-- start of Extract provided --

Waymo is in 4 cities and nobody crashed
Waymo now operates in Phoenix, San Francisco, Los Angeles, and Austin. Millions of autonomous miles driven. Tens of thousands of paid rides per week. Zero fatal crashes attributable to the autonomous driving system.
Zero.
I keep turning that number over in my head. Not because zero is surprising for a single company in a single year. But because the comparison is devastating. Human drivers in the United States killed approximately 40,000 people last year. That’s 109 per day. About 5 per hour. In the time it takes you to read this post, a human driver will probably kill someone.
Waymo’s safety data shows their vehicles are involved in significantly fewer injury-causing crashes per mile than human-driven vehicles. The numbers aren’t even close. On a per-mile basis, the autonomous cars are dramatically safer.
The inversion point
There’s a moral argument that we don’t talk about enough.

-- end of Extract provided --
-- start of Recorded data --

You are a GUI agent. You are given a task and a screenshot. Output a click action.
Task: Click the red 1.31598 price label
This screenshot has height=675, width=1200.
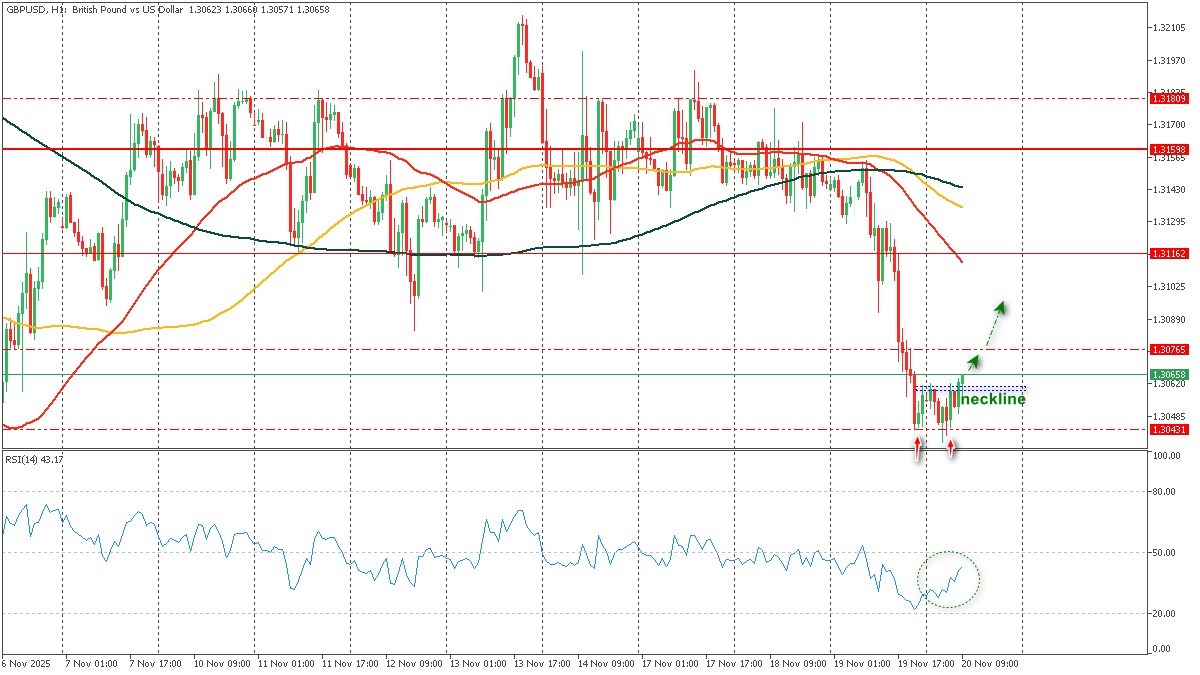tap(1168, 149)
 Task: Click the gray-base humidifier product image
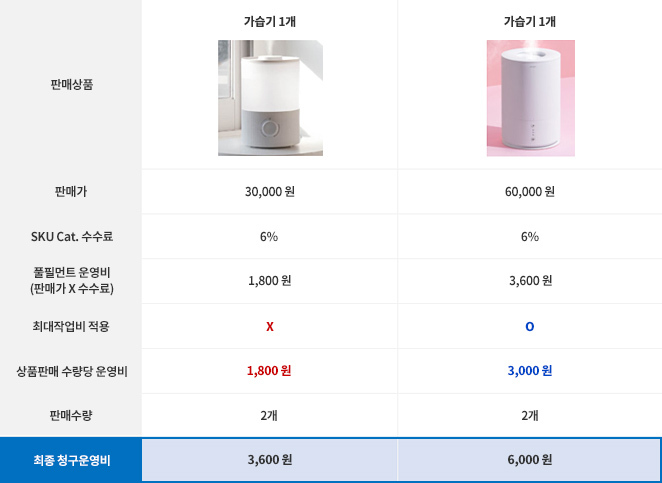[x=270, y=98]
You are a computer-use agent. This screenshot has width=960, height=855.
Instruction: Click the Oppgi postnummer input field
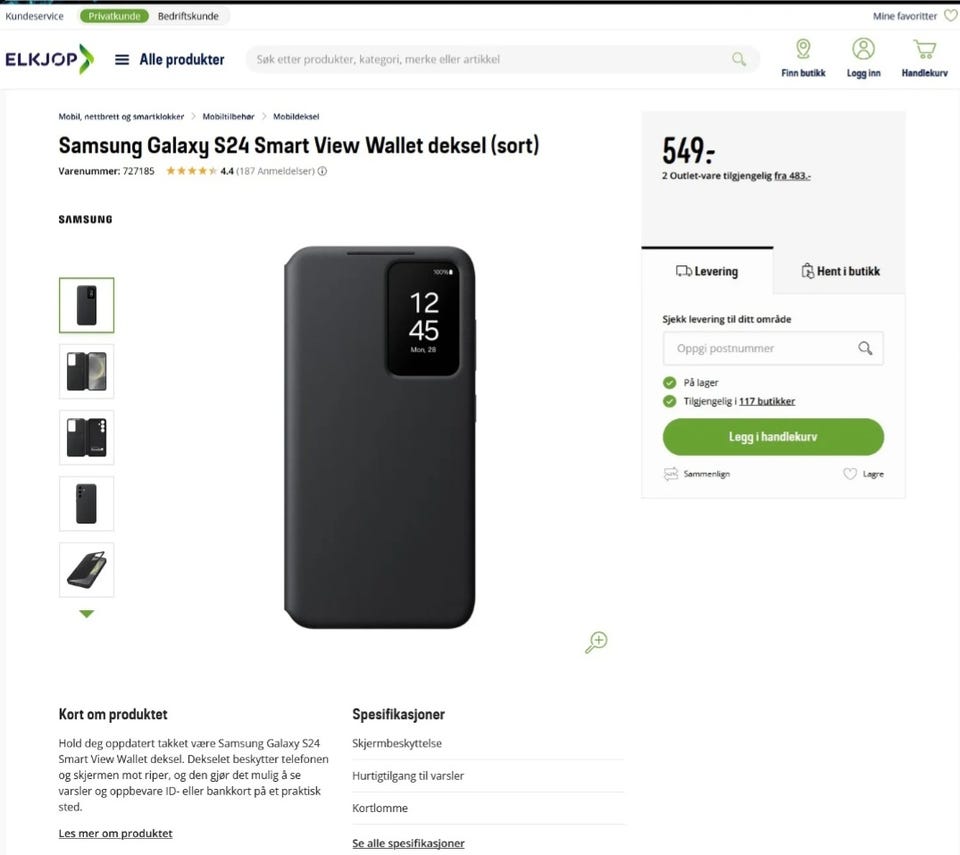773,348
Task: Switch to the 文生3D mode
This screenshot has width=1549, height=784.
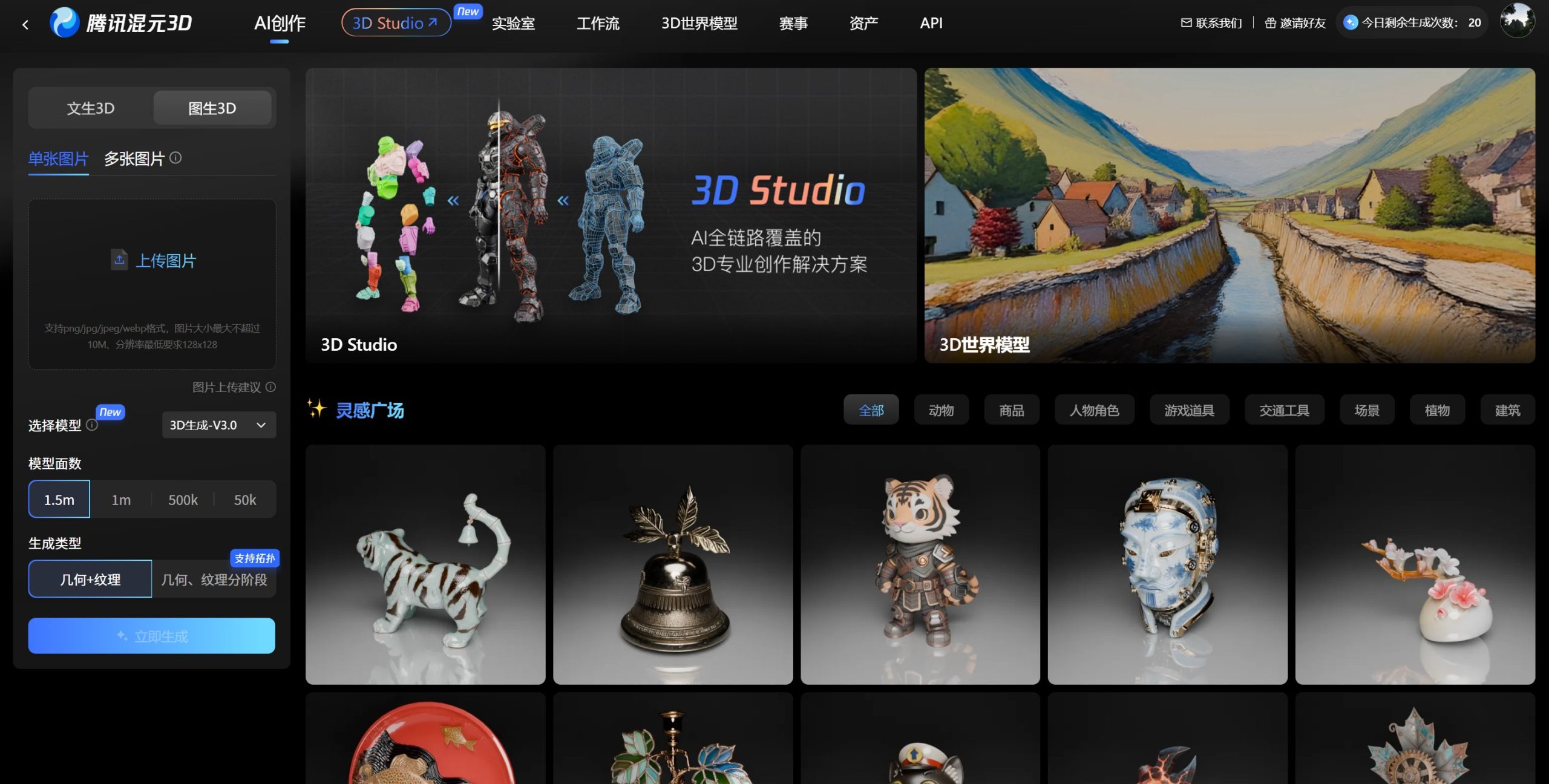Action: pyautogui.click(x=91, y=108)
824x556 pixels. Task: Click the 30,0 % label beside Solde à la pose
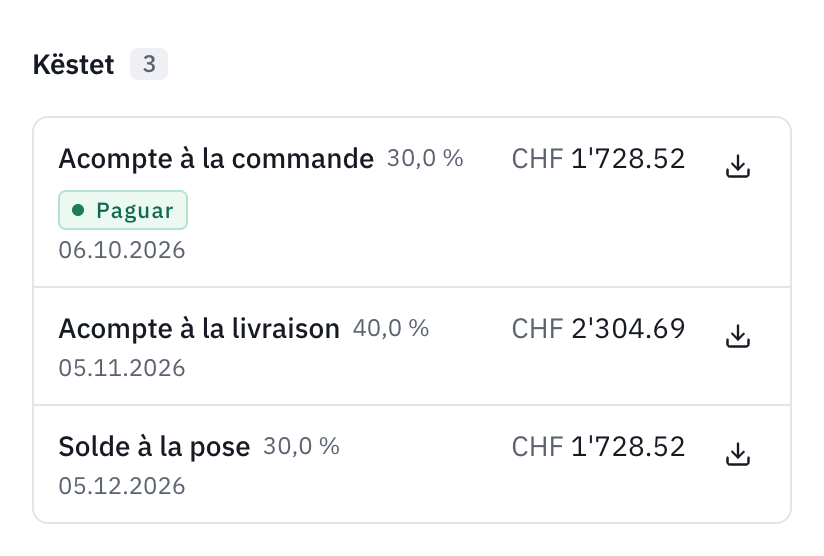point(302,447)
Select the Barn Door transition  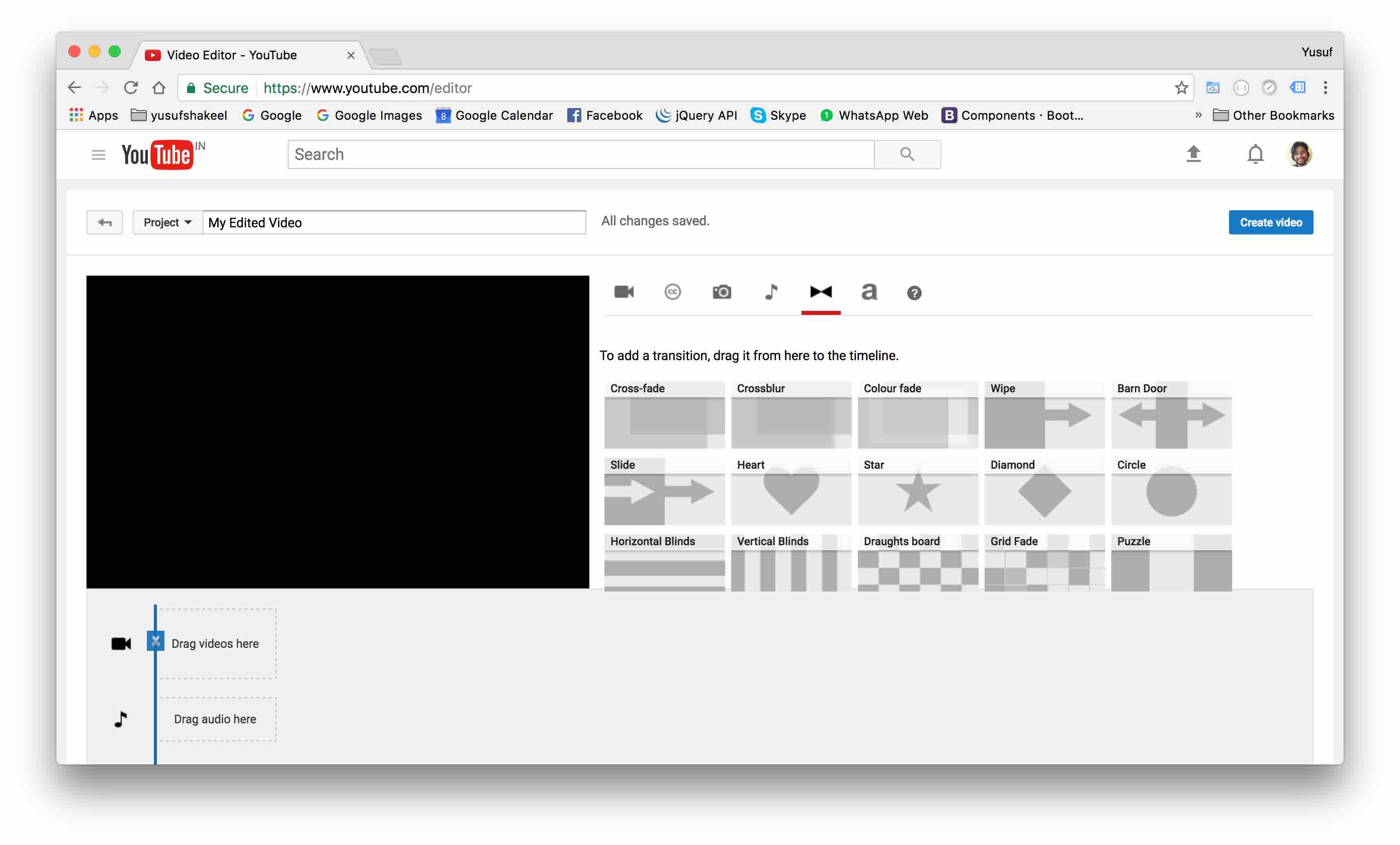point(1171,414)
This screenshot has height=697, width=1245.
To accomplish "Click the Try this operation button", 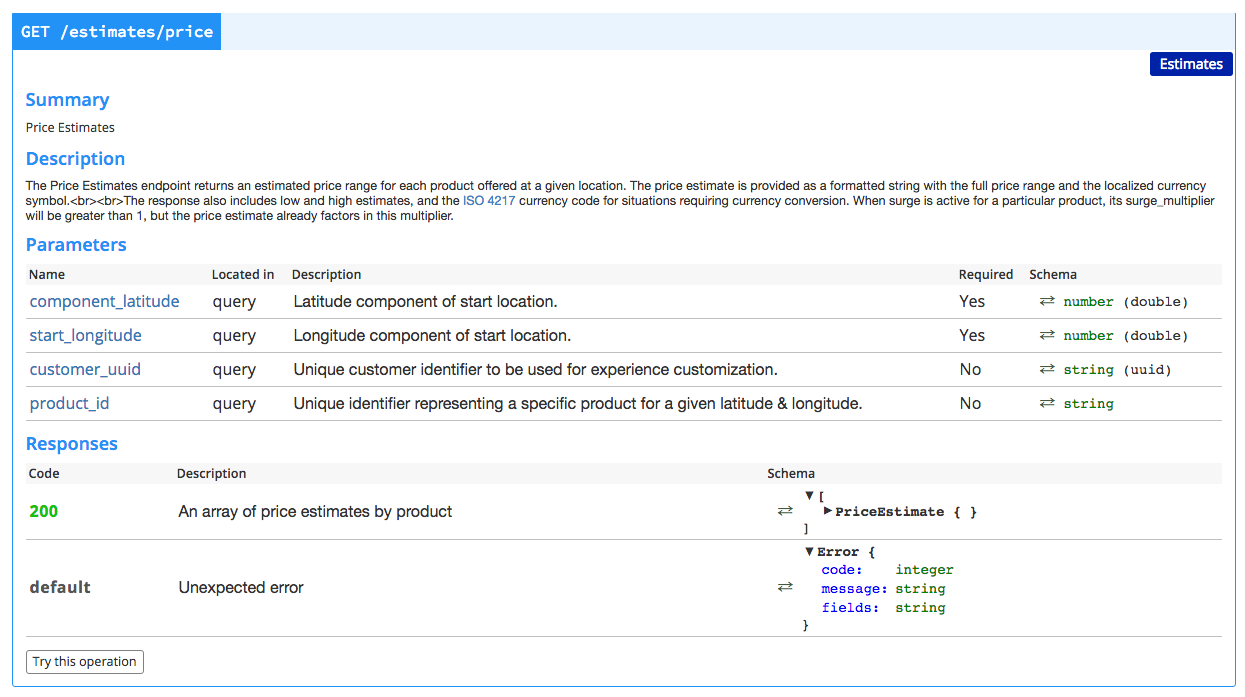I will pos(84,661).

-- end of Recorded data --

= What you need to do =
(1) In the post on Waymo's safety record, approximately how many people were killed by human drivers in the United States last year?
(2) Translate this sentence from the post on Waymo's safety record into Spanish: "On a per-mile basis, the autonomous cars are dramatically safer."
(3) Please carry the post on Waymo's safety record forward from its final sentence, developing the moral argument it introduces.

= Task results =
(1) Approximately 40,000 people.

(2) Por milla recorrida, los autos autónomos son muchísimo más seguros.

(3)
If autonomous vehicles are statistically safer than human drivers, and we have the data to prove it, at what point does choosing to drive yourself become the reckless option? At what point does the act of driving, of putting your imperfect human reflexes and attention span in control of a two-ton machine, become the thing we need to justify rather than the default?
We’re not there yet. Waymo operates in four cities. The weather conditions are limited. The operational domain is constrained. But the direction of the data is clear. And the direction matters more than the current position.
What four cities means
Four cities means different traffic patterns, different road infrastructure, different driving cultures. Phoenix drivers are different from San Francisco drivers. LA has its own particular brand of chaos. Austin is growing so fast the roads change between map updates.
The fact that the same system works across all four, with zero fatalities, suggests the underlying technology generalizes. It’s not a trick that only works in the Arizona suburbs. It handles hills, fog, construction zones, and the specific insanity of Californians changing lanes without signaling.
What I notice when I watch the cars
I’ve ridden in Waymos in San Francisco. The thing that strikes me every time is how boring it is. Not boring in a disappointing way. Boring in a “this is how a car should drive” way. It stays in its lane. It uses turn signals. It yields to pedestrians without the aggressive creep-forward that human drivers do. It stops fully at stop signs. Fully.
When’s the last time a human driver came to a complete stop at a stop sign? Be honest.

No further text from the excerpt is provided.